Определили в камеру № 2. На втором этаже в самом конце коридора. Сопровождает улыбчивый мент – старшина предпенсионного возраста, пропахший тюрьмой насквозь и навечно.
– Здесь песни петь нельзя, здесь надо сидеть тихо. Орать можно, если звать дежурного. Остальное – только в письменном виде. Хе-хе-хе…
Коридор длинный, грязный и вонючий. Местами вдоль грязных синих стен тележки, бачки с баландой, с торчащими из них огромными черпаками и горы алюминиевых мисок. Каждой вещи здесь – свое название. Миска – «шлюмка». Бачок – «флотка». Черпак – «разводяга». Коридорный дежурный – «попкарь». Остальное еще проще. Камера – «хата». Мешок с вещами – «сидор».
Открывают камеру. Вхожу. Дверь с грохотом и лязгом захлопывается. Ни нар, ни «шконарей» нет. Прямо в двух метрах передо мной возвышение, что-то вроде дощатой метровой сцены. Ничем не отличается от домашнего пола. Прямо на голых досках, подложив телогрейку под голову, лежит парень. При виде меня вскакивает, сонно продирая глаза.
– Здорово, – приветствую обитателя и кидаю мешок на доски.
– Здорово… Курево есть?
– Есть.
– Слава богу. А то уже уши пухнут.
Достаю сигареты. Садимся под решетчатым окном, привалясь спиной к стене, знакомимся. Его зовут Пермяков Александр. С виду – ровесник. Причина пребывания – валютные операции и какое-то хищение. Говорим, находим общий язык и даже общих знакомых.

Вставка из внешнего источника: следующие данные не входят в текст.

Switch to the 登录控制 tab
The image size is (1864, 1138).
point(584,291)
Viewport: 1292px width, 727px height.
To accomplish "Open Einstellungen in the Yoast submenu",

Открывается «кормушка» – приехала баланда. Просунувшаяся в амбразуру физиономия вопрошает:
– Есть будете? Пайки заберите.
Следом появляется рука с полбуханкой хлеба. Сокамерник вскакивает, берет. За ней – еще одна. Два «шлюмака» с кашей, два с теплой, ржавого вида водой, именуемой – «чай». Кормушка с пушечным грохотом захлопывается. Это вместо – «приятного аппетита».
Еще долго не спим. Сокамерник разговорчивый и с довольно странной биографией. Его несколько дней назад привезли сюда из следственного изолятора – СИЗО № 1, то есть из тюрьмы. Почему, он не знает. Скорее всего, всплыли какие-то новые обстоятельства из уголовного дела. Там он три месяца сидел в камере № 38 на спецпосту. По его описанию – это третий этаж отдельного здания внутри тюрьмы. Содержатся там особо важные подследственные. Камеры маленькие – двух-четырехместные. Почти в каждой – подсадная утка. Держат тех, кто в несознанке, кто под особым контролем областного управления или в оперативной разработке. Словом, есть очень непростые пассажиры. Вместе с ним сидел в двухместке только один человек, очень известный в городе. Фамилия его Терняк.
– Терняк? – переспрашиваю я, – Виктор Нахимович? Метрдотель из «Уральских пельменей»?
– Так точно. Ты же работал музыкантом в ресторане, должен его знать.
– Знаю, конечно. Я работал в «Пельменях».
– Да ты что? Вот это совпадение.
– А где он сейчас?
– Да там же и сидит. Меня увезли, он один остался. Наверняка ему уже кого-то подсадили. А может, и сам подсаженный был – тип-то довольно скользкий.